Task requirements
Extract each line of the records that contains the string "logo", matching case exactly.

Supplied material
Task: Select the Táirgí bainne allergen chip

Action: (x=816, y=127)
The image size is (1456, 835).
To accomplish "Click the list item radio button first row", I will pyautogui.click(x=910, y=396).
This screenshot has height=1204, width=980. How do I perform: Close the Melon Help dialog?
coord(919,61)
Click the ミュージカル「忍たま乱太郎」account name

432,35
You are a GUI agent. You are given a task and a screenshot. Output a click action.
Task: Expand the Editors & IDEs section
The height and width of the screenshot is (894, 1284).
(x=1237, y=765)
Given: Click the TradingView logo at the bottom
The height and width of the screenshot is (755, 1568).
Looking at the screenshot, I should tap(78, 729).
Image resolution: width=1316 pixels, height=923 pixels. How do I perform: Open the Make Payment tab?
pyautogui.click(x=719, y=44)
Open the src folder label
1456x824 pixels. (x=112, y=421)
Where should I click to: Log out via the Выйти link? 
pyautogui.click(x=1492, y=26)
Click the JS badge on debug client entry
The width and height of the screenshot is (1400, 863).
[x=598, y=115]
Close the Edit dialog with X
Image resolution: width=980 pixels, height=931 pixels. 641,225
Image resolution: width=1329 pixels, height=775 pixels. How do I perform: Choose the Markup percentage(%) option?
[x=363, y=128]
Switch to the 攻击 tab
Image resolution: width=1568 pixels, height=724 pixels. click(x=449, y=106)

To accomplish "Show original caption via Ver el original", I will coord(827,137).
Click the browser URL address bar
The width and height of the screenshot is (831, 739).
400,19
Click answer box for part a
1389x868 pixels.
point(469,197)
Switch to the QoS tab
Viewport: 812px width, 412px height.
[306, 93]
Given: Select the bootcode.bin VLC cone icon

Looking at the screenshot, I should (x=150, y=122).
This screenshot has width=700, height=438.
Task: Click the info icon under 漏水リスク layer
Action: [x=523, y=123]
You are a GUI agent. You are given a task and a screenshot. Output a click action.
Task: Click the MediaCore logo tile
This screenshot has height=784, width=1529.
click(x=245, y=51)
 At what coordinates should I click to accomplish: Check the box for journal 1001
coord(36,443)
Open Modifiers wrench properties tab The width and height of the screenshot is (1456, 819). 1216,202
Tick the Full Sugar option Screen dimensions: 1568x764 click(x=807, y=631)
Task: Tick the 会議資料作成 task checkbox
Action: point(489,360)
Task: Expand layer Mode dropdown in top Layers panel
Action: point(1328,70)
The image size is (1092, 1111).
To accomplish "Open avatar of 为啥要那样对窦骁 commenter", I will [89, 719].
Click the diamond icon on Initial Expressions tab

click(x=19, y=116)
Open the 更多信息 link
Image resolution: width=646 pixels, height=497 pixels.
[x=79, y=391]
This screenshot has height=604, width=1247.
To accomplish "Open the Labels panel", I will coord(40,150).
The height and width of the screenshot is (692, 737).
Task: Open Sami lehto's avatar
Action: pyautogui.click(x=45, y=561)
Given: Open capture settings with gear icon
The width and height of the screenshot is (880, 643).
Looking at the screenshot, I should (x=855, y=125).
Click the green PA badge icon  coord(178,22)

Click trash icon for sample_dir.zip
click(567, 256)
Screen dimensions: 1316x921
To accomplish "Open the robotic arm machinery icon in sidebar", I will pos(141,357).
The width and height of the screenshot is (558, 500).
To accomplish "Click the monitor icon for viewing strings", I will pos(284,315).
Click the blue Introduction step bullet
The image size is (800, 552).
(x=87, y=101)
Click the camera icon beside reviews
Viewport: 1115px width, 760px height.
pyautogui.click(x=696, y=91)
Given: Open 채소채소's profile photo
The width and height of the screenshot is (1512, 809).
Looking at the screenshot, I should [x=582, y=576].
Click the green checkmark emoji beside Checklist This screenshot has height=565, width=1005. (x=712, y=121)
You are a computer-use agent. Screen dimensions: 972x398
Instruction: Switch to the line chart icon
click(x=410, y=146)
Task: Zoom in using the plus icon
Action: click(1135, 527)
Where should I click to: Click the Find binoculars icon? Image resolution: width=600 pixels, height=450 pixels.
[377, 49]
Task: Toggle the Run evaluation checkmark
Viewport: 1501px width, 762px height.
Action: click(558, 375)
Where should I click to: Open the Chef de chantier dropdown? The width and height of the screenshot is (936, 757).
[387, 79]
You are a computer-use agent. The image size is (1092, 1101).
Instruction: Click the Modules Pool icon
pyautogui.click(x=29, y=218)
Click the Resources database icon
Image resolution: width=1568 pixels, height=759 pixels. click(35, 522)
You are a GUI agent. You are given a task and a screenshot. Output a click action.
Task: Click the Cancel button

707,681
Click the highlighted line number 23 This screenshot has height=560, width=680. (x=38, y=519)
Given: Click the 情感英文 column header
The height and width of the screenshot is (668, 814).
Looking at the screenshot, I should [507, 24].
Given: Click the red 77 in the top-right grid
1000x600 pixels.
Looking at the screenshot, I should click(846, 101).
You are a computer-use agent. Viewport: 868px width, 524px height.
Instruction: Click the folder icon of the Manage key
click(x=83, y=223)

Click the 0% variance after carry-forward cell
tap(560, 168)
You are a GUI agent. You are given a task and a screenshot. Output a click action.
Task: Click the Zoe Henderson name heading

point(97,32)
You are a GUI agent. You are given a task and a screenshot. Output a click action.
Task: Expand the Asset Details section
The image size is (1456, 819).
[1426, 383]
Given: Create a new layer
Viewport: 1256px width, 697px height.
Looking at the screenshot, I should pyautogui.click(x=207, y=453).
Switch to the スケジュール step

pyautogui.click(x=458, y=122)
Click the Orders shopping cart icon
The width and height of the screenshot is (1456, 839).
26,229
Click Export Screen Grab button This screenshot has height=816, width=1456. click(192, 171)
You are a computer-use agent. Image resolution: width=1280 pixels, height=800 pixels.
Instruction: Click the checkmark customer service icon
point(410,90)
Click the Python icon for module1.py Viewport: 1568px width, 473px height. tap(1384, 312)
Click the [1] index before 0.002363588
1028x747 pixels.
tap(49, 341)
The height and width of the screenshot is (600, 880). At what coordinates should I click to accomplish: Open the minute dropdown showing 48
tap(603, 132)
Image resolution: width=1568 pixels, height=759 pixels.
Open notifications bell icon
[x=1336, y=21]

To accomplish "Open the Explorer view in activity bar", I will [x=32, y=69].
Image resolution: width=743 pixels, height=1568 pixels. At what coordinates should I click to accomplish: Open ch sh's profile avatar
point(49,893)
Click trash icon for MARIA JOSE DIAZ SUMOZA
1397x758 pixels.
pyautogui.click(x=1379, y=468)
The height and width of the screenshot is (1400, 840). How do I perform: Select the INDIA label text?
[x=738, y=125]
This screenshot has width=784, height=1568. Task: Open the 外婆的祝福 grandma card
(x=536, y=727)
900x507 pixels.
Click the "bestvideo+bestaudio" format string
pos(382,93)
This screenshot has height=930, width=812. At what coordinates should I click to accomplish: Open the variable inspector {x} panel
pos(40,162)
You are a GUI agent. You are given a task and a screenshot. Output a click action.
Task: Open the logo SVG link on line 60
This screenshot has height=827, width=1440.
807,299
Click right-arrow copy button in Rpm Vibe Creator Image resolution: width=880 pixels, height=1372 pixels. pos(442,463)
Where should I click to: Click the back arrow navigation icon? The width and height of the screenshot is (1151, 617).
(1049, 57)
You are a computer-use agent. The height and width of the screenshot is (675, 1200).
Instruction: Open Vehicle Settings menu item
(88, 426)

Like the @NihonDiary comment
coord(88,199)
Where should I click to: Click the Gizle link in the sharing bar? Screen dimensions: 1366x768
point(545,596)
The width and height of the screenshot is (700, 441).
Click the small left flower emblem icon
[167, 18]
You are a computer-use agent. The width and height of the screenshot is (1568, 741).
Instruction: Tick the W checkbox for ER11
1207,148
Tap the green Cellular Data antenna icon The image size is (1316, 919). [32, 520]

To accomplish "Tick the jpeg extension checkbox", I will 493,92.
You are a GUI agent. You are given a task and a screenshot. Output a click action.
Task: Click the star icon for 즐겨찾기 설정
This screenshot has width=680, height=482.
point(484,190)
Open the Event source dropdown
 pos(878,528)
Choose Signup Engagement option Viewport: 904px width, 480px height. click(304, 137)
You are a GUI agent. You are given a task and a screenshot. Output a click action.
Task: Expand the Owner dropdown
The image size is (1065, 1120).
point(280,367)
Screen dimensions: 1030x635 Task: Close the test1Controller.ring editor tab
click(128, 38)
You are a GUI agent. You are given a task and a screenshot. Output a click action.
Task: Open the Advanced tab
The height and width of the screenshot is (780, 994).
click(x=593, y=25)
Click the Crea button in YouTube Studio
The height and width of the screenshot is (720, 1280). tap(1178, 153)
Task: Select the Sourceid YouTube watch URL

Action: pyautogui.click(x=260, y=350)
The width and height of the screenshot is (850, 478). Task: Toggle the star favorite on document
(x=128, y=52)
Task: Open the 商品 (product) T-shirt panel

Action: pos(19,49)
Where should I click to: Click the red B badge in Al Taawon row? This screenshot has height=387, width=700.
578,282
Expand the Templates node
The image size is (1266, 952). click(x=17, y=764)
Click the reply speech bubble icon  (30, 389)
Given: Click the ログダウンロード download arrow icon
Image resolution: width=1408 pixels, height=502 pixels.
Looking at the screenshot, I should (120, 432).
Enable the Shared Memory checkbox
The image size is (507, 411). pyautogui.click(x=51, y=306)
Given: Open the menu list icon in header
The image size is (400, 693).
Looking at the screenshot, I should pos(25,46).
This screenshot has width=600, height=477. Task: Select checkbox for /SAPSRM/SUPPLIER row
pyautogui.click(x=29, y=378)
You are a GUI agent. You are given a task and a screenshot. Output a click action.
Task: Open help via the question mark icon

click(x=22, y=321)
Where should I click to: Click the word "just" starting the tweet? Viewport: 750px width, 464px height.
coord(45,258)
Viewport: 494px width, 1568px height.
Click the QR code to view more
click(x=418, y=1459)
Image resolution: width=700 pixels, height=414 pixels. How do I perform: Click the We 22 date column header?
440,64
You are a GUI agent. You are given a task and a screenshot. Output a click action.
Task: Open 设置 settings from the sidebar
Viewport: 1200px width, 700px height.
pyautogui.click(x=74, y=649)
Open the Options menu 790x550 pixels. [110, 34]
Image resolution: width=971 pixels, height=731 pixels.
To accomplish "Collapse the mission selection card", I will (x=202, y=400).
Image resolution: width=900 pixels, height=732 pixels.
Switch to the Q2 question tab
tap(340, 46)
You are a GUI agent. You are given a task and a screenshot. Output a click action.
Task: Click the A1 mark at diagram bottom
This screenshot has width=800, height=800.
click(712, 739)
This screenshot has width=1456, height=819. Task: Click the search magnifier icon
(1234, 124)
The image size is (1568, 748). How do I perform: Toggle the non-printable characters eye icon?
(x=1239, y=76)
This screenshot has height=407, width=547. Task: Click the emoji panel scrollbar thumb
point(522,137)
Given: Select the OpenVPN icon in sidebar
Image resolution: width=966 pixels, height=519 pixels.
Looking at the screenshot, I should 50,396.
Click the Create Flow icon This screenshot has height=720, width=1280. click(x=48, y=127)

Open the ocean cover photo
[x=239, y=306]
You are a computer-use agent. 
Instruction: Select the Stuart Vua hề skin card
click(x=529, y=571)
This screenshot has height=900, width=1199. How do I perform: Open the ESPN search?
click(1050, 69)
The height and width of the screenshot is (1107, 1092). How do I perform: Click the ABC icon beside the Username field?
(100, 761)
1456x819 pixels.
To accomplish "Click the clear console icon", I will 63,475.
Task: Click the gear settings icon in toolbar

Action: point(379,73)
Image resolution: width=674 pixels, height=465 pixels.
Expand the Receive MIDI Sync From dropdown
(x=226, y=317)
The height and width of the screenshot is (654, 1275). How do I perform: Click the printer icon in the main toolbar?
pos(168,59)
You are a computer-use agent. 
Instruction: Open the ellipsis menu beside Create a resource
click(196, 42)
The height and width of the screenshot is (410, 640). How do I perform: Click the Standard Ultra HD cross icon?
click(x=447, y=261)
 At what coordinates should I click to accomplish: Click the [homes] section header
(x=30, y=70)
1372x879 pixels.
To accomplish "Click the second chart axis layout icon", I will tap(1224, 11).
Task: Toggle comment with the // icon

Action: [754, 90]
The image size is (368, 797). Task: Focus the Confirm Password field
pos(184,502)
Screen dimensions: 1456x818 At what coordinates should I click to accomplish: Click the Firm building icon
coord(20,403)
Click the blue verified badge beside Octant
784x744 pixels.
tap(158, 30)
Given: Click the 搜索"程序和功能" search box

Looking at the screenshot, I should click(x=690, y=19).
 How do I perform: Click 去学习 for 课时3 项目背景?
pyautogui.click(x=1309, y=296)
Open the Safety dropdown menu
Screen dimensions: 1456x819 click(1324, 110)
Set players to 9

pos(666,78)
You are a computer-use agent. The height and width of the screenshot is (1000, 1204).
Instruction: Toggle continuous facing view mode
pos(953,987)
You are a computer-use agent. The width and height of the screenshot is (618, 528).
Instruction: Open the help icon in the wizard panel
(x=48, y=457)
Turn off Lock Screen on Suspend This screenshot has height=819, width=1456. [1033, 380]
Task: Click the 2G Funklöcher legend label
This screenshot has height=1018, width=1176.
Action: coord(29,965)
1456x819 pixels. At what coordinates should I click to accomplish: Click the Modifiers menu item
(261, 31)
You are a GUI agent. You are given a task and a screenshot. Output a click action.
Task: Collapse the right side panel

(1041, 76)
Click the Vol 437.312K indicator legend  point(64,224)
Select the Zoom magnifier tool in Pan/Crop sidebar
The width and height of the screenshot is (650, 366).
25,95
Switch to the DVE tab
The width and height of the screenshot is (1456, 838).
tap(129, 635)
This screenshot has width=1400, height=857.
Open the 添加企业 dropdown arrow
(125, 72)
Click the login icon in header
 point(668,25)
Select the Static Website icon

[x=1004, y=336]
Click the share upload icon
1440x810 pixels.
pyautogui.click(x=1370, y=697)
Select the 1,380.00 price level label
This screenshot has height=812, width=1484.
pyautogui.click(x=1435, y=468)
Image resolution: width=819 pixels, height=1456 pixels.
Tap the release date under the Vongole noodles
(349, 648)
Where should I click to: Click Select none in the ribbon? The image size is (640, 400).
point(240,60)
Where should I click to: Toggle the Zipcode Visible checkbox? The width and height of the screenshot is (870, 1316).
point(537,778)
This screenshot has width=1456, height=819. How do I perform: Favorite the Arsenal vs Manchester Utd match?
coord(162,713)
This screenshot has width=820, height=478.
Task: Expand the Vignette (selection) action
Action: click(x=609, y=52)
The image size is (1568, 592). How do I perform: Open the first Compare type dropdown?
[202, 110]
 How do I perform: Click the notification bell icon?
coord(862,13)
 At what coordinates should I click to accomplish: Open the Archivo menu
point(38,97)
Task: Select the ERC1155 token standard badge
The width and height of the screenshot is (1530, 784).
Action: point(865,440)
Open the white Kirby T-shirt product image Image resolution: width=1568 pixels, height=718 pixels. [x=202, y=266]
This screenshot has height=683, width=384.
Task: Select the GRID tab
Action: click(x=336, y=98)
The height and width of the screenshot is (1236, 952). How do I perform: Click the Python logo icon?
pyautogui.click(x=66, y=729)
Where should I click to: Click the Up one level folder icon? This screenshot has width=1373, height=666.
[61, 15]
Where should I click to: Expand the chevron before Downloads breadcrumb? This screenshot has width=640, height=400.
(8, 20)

Exercise result
Given: Click the TradingView logo at the bottom
Task: Click the MediaCore logo tile
Task: Open the logo SVG link on line 60
The height and width of the screenshot is (1236, 952). How do I perform: Click the Python logo icon?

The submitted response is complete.